Nearly half of home health providers anticipate decreasing their therapy utilization in 2020 in response to the Patient-Driven Groupings Model (PDGM), a payment overhaul from the Centers for Medicare & Medicaid Services (CMS) that is partially designed to refocus the industry toward nursing.
Among its changes, PDGM shifts home health payment away from existing therapy thresholds and toward patient characteristics. Federal watchdogs have suggested in the past that home health providers have grown unfairly profitable because of the over-delivery of therapy services.
“CMS has been saying for several years that we need to do away with this therapy-driven model, even though they’re the ones who came up with it,” J’non Griffin, president of Home Health Solutions LLC, previously told Home Health Care News. “PDGM takes us back to more of a nursing-focused model, not that therapy isn’t important anymore.”
Insight into how home health providers plan to change their therapy strategy in 2020 comes from new survey data compiled by the National Association for Home Care & Hospice (NAHC). The survey features responses from 685 home health providers across the U.S., the majority of which are free-standing agencies.
NAHC President William A. Dombi and Kornetti & Krafft Health Care Solutions owner Cindy Krafft — a physical therapist — highlighted key results during a Tuesday webinar.
“I know, as a therapist, my brothers and sisters in the therapy universe get a little antsy … thinking that [PDGM] is going to be the death knell for therapy and that therapists are all going to lose their jobs,” said Krafft, who co-founded her health care consulting firm along with fellow PT Diana Kornetti.
Overall, about one-third of participating home health providers said they plan to keep their therapy utilization the same in 2020, according to the NAHC survey. In contrast, 23% of surveyed providers said they expect to decrease utilization by less than 10% — with 25% planning to reduce it by more than 10%.
About 16% of participating home health providers said they were unsure as to how PDGM will affect their therapy operations.

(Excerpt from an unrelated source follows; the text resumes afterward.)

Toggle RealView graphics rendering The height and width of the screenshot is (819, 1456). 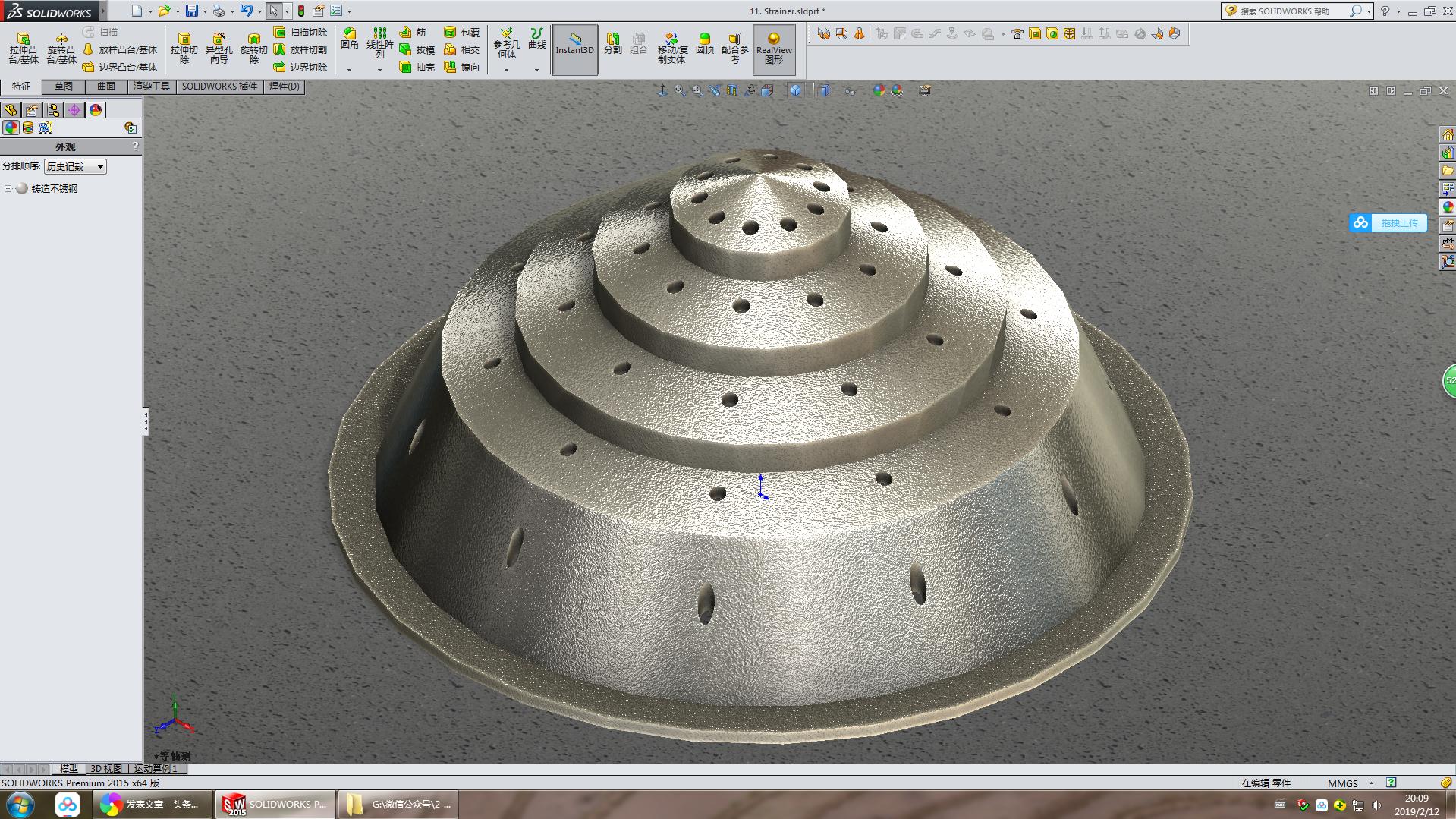point(774,49)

Only 2% said they plan on increasing therapy utilization in response to the payment overhaul.
The fact that some respondents reported being unsure about PDGM’s therapy impact shouldn’t be interpreted as a sign of those providers being unprepared, Dombi said. Rather, it signals the industry avoiding any “knee-jerk reactions.”

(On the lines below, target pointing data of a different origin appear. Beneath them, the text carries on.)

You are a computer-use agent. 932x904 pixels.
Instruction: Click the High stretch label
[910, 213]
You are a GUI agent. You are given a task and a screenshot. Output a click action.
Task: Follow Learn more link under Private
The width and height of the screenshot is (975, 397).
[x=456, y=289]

“That does not mean they’re unprepared,” he said. “It may mean that their preparation is taking a little bit more time, or they’re waiting because adjustments are ongoing.”
Washington, D.C.-based NAHC is a nonprofit advocacy organization that represents more than 33,000 home care and hospice organizations.
In addition to gauging the broad change in utilization post-PDGM, the NAHC survey also gathered information on home health provider’s views on adopting remote patient monitoring and other telehealth tools specific to therapy.
Once PDGM goes live, providers will generally need to become more cost-sensitive when delivering therapy services in the home setting. Used appropriately, experts say, telehealth tools can eliminate the need for certain in-person therapy visits without negatively impacting patient care.
More than one-quarter of home health providers that participated in the NAHC survey said they are actively exploring telehealth technology specific to therapy. More than 5% said they anticipated an increased use of therapy telehealth tools in 2020.
“I think that a lot of the telehealth conversation that we know it today — with remote monitoring — has always been packaged in-line with, ‘This will reduce your nursing visits,'” Krafft said. “There’s been technology similar to that for rehab for a long time, yet it hasn’t really found it’s way into home health, I believe, because the perception was using this technology might decrease my therapy visits. In the PPS [model] that stands today, decreasing therapy visits wasn’t necessarily seen as financially a good idea.”
PDGM may open the floodgates, she said.